| Data section |
• • •

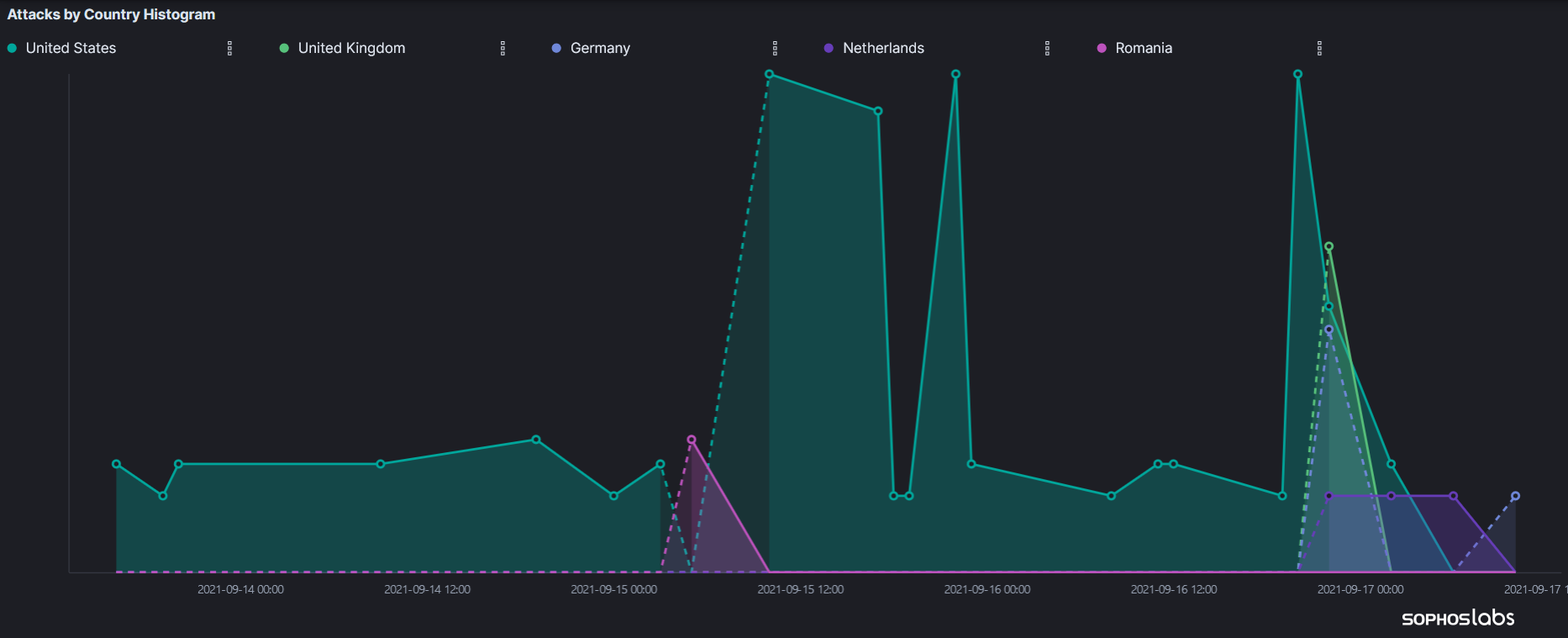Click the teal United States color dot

• • •

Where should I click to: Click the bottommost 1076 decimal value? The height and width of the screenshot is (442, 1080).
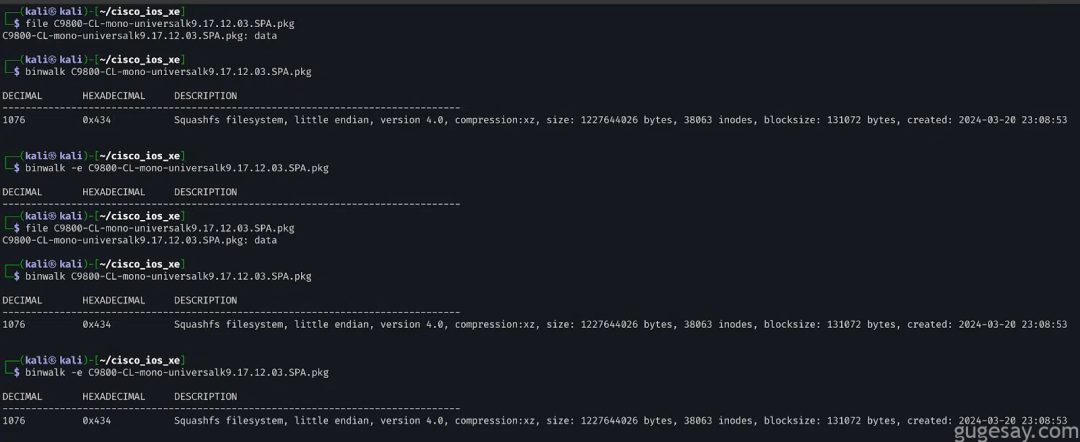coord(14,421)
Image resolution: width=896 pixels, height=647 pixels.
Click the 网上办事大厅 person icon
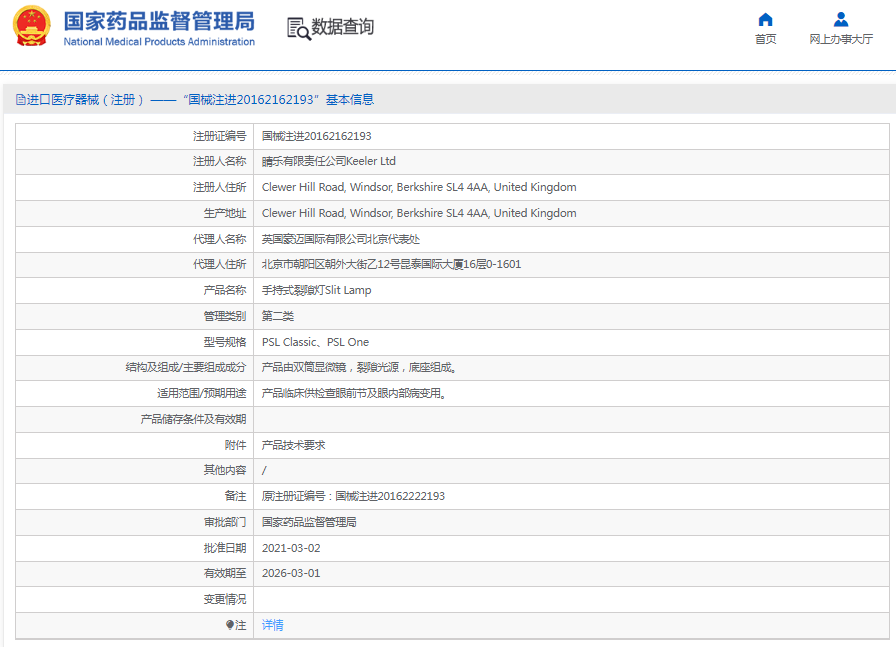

• • •

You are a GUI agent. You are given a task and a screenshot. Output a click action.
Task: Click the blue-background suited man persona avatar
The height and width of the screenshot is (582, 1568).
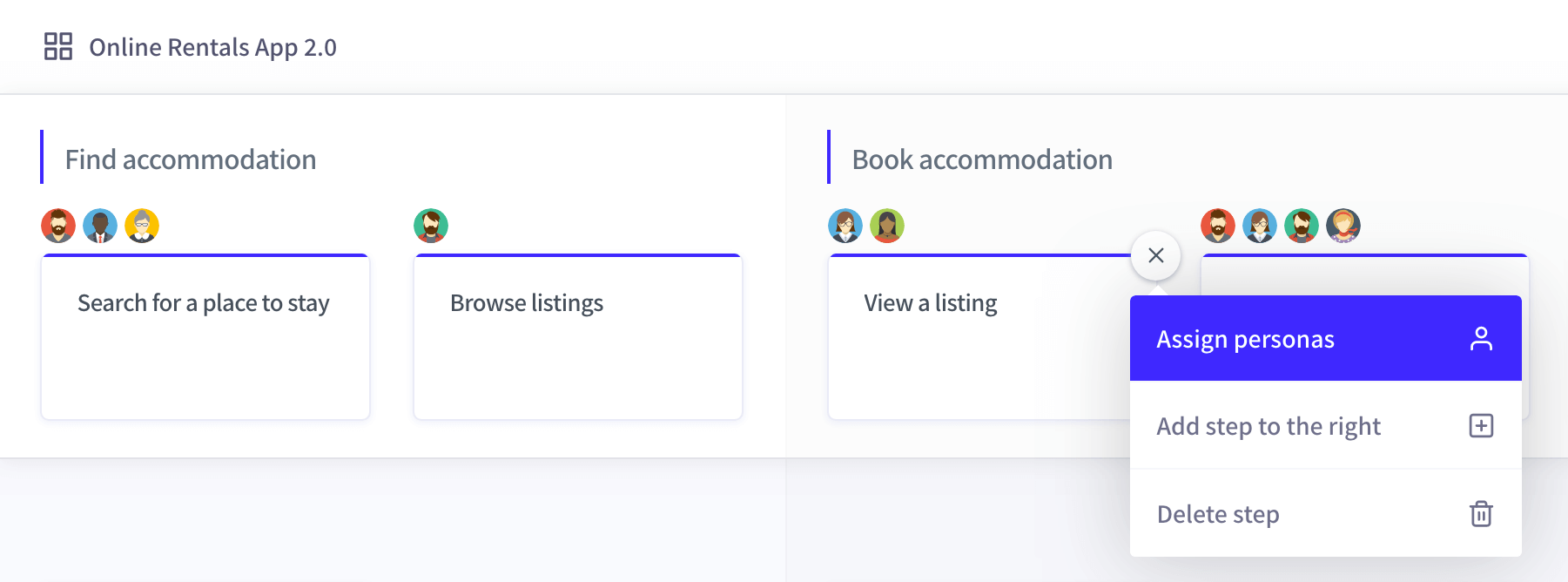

• • •

| What is needed |
In the records above, copy exactly everything from the line that has "Where should I" down to the line that has "Click the 网上办事大厅 person icon", both ends included, and leave out the pictures.

| Written answer |
Where should I click to: Click the bottommost 1076 decimal value? The height and width of the screenshot is (442, 1080).
coord(14,421)
Image resolution: width=896 pixels, height=647 pixels.
Click the 网上办事大厅 person icon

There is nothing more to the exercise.